Oman Daily Observer

As the dust of war settles, Mosul buries dead anew

- WILSON FACHE

Abdulrahma­n Riyadh points to three mounds of earth in a garden in eastern Mosul. “That’s my father, that one’s my mother and next to it is my little brother.” “We buried them under the orange trees,” said Abdulrahma­n, 18. Iraqi forces have in recent days completed their reconquest of eastern Mosul, a key step in the battle to retake the country’s second city from the IS. Many of those killed in the fighting had to be hastily buried in improvised plots — like Abdulrahma­n’s family — and now many residents are looking to hold proper reburials.

Abdulrahma­n and his brother Adnan, who is two years older, were the only two survivors of an air strike that destroyed their home.

On January 6, 20 people were killed in a strike that levelled three homes in Al Zirai, an upmarket neighbourh­ood of eastern Mosul.

“Everything collapsed around me,” said Abdulrahma­n. “I pushed the debris around me, I got up and I asked my brother if he was still alive. He was wounded in the leg.”

“I started looking for my little brother, my father and my mother. I screamed but nobody answered.”

Because the fighting was ongoing in the area, the two surviving brothers had to settle on burying their family in their grandfathe­r’s garden, a few blocks away.

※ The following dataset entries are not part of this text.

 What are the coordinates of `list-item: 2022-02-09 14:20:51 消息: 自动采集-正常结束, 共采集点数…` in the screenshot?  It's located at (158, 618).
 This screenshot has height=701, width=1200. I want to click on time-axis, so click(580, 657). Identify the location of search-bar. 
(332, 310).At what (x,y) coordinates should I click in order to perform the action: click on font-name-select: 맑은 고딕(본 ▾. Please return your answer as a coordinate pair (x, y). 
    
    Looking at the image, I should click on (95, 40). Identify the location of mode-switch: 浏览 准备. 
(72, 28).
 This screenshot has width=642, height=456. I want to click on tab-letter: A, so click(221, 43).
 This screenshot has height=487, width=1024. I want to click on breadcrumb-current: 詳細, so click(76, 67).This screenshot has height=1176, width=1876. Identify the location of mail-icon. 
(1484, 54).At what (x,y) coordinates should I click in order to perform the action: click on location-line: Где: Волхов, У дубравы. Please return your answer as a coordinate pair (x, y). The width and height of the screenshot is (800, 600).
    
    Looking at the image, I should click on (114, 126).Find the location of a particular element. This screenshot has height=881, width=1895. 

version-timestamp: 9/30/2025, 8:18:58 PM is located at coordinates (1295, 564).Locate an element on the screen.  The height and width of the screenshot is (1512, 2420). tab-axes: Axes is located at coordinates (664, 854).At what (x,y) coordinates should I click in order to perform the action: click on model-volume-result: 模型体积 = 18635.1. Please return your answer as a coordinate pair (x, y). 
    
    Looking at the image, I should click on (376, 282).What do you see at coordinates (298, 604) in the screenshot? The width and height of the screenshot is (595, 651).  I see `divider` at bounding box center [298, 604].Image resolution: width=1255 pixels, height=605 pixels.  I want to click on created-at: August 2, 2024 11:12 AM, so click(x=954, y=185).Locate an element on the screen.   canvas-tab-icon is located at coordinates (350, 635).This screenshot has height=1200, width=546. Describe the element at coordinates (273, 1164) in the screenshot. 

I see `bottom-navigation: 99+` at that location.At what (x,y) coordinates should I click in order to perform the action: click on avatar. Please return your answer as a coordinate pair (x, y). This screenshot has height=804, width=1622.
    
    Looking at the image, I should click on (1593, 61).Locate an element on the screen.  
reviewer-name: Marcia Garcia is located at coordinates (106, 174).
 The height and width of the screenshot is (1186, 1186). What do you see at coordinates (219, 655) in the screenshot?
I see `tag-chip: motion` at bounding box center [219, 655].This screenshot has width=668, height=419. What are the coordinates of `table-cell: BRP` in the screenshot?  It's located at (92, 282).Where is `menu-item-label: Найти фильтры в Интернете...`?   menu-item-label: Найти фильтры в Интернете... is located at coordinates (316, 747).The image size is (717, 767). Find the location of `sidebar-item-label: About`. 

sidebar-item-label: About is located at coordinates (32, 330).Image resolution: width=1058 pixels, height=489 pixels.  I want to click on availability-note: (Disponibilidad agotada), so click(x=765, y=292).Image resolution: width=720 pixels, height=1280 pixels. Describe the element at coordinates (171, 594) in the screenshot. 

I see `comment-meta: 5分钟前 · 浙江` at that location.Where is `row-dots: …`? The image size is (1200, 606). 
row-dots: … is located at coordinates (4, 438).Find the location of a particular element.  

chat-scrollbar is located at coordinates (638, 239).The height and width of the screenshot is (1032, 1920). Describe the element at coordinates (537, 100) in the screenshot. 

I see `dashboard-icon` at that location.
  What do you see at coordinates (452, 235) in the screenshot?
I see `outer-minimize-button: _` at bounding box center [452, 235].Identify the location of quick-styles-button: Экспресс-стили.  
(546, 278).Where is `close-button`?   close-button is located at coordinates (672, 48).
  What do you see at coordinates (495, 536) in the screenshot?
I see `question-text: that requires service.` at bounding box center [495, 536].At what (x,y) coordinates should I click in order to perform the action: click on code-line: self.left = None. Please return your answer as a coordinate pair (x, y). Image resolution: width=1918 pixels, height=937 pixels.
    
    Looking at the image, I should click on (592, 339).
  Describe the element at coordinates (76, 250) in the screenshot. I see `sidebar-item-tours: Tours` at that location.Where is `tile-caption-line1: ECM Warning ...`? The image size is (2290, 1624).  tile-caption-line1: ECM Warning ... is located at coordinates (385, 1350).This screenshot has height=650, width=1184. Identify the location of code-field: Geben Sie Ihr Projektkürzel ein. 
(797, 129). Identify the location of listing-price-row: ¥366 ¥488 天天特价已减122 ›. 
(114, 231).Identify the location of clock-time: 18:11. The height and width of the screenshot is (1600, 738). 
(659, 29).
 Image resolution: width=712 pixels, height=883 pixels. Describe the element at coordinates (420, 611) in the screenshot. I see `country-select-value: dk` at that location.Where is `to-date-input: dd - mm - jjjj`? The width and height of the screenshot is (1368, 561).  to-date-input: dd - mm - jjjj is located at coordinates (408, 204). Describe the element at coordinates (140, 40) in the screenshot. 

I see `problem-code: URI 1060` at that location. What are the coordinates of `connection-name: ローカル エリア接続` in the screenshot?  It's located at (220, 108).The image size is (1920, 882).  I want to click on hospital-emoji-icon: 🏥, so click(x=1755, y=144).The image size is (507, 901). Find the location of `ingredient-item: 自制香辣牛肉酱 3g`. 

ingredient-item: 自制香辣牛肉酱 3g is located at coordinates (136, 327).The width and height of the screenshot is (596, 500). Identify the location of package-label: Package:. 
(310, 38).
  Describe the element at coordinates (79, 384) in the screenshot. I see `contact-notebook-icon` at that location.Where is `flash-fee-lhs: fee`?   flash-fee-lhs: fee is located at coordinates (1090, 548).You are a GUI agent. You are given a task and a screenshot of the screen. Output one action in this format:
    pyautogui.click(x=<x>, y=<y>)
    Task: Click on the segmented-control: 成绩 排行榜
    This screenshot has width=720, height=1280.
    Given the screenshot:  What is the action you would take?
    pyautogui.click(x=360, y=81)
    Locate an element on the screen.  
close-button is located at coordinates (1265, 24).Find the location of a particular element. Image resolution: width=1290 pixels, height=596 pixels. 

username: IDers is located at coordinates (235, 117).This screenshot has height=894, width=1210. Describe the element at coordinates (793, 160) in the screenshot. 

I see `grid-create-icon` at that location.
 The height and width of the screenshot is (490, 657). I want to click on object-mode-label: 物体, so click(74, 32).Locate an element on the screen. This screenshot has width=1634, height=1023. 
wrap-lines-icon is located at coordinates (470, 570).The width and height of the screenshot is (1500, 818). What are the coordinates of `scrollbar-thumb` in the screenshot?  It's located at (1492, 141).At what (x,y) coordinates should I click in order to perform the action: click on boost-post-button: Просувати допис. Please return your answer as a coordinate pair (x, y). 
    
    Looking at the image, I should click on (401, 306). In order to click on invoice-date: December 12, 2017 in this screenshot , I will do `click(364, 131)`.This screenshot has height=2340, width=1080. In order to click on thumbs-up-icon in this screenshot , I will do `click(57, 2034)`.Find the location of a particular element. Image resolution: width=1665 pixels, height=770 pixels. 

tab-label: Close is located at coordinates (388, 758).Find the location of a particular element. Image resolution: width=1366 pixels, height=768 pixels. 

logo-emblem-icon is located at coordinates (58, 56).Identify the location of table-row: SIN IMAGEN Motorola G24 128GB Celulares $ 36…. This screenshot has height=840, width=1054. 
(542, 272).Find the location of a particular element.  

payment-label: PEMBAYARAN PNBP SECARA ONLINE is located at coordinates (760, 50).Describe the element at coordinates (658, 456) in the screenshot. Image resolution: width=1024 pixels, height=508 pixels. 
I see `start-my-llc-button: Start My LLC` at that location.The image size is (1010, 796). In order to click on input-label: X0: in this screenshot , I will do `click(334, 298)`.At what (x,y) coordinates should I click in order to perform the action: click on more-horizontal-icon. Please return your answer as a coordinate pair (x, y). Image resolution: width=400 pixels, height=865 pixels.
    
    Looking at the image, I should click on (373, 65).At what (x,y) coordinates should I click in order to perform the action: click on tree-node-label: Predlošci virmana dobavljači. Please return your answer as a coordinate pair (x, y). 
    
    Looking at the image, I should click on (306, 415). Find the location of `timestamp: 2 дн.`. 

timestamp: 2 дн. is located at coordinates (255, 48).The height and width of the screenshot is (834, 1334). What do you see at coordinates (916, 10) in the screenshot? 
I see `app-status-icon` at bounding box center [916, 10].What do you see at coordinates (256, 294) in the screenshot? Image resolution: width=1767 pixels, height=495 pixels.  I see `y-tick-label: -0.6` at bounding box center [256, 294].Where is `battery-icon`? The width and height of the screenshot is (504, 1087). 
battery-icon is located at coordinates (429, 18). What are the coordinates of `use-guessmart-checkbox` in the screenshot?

“Can you imagine this? In one day, I bid farewell to three members of my family. I buried a part of my soul that day,” said Adnan.

The improvised burial site the Riyadh brothers found for their family is a peaceful place but they insisted they would re-inter the three bodies on the west bank when it is rid of extremists.

Maay of the victims of the offensive are being buried a second time, now that some normalcy is returning to the “liberated” east bank.

Faleh Mohammed, the gravedigge­r at the Gogjali cemetery on the eastern edge of Mosul, said he had been witnessing as many as 10 reburials a day.

“During the fighting, there are people who were buried in gardens, in mosques. Then a month or two later, when the neighbourh­oods have been liberated, their relatives come here to re-inter them.”